[Dataset entries]
■ ■ ■ ■

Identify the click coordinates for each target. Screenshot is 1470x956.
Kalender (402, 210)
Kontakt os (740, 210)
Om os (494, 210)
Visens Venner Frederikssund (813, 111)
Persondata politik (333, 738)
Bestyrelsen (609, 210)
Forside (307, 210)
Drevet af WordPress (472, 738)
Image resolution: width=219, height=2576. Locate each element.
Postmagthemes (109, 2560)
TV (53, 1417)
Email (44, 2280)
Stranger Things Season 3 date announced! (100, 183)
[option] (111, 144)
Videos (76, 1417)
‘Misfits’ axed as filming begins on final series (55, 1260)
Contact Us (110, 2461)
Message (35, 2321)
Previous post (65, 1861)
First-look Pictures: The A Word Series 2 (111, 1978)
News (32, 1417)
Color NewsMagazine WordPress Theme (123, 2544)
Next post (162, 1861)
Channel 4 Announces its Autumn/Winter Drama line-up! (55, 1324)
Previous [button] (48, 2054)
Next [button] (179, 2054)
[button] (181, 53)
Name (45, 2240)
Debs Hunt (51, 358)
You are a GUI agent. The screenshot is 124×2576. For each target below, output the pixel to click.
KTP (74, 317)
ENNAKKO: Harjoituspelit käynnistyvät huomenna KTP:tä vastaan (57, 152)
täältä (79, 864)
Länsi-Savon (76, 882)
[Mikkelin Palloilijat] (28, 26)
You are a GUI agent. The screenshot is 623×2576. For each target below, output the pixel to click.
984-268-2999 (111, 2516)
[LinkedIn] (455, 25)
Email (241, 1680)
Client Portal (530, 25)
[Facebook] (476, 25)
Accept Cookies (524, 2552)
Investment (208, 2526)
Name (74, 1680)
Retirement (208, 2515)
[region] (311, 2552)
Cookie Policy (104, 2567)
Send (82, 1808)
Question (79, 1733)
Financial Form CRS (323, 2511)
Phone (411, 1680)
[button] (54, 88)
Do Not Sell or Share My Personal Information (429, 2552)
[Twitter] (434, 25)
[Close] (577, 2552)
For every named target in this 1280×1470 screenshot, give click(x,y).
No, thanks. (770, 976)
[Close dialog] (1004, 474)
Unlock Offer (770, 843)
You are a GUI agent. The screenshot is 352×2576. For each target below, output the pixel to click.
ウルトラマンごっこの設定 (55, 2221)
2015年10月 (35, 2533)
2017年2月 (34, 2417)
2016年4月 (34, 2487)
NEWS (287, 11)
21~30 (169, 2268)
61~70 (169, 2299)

■ ■ ■ ■

* [Activity] Set down the records once more, character for character.

* [Result of this task]
Identify the click coordinates for each target. Screenshot is 1470x956.
Kalender (402, 210)
Kontakt os (740, 210)
Om os (494, 210)
Visens Venner Frederikssund (813, 111)
Persondata politik (333, 738)
Bestyrelsen (609, 210)
Forside (307, 210)
Drevet af WordPress (472, 738)
Image resolution: width=219, height=2576. Locate each element.
Postmagthemes (109, 2560)
TV (53, 1417)
Email (44, 2280)
Stranger Things Season 3 date announced! (100, 183)
[option] (111, 144)
Videos (76, 1417)
‘Misfits’ axed as filming begins on final series (55, 1260)
Contact Us (110, 2461)
Message (35, 2321)
Previous post (65, 1861)
First-look Pictures: The A Word Series 2 (111, 1978)
News (32, 1417)
Color NewsMagazine WordPress Theme (123, 2544)
Next post (162, 1861)
Channel 4 Announces its Autumn/Winter Drama line-up! (55, 1324)
Previous [button] (48, 2054)
Next [button] (179, 2054)
[button] (181, 53)
Name (45, 2240)
Debs Hunt (51, 358)
You are a GUI agent. The screenshot is 124×2576. For each target below, output the pixel to click.
KTP (74, 317)
ENNAKKO: Harjoituspelit käynnistyvät huomenna KTP:tä vastaan (57, 152)
täältä (79, 864)
Länsi-Savon (76, 882)
[Mikkelin Palloilijat] (28, 26)
You are a GUI agent. The screenshot is 623×2576. For each target below, output the pixel to click.
984-268-2999 (111, 2516)
[LinkedIn] (455, 25)
Email (241, 1680)
Client Portal (530, 25)
[Facebook] (476, 25)
Accept Cookies (524, 2552)
Investment (208, 2526)
Name (74, 1680)
Retirement (208, 2515)
[region] (311, 2552)
Cookie Policy (104, 2567)
Send (82, 1808)
Question (79, 1733)
Financial Form CRS (323, 2511)
Phone (411, 1680)
[button] (54, 88)
Do Not Sell or Share My Personal Information (429, 2552)
[Twitter] (434, 25)
[Close] (577, 2552)
For every named target in this 1280×1470 screenshot, give click(x,y).
No, thanks. (770, 976)
[Close dialog] (1004, 474)
Unlock Offer (770, 843)
You are a GUI agent. The screenshot is 352×2576. For each target below, output the pixel to click.
ウルトラマンごっこの設定 (55, 2221)
2015年10月 (35, 2533)
2017年2月 (34, 2417)
2016年4月 (34, 2487)
NEWS (287, 11)
21~30 (169, 2268)
61~70 (169, 2299)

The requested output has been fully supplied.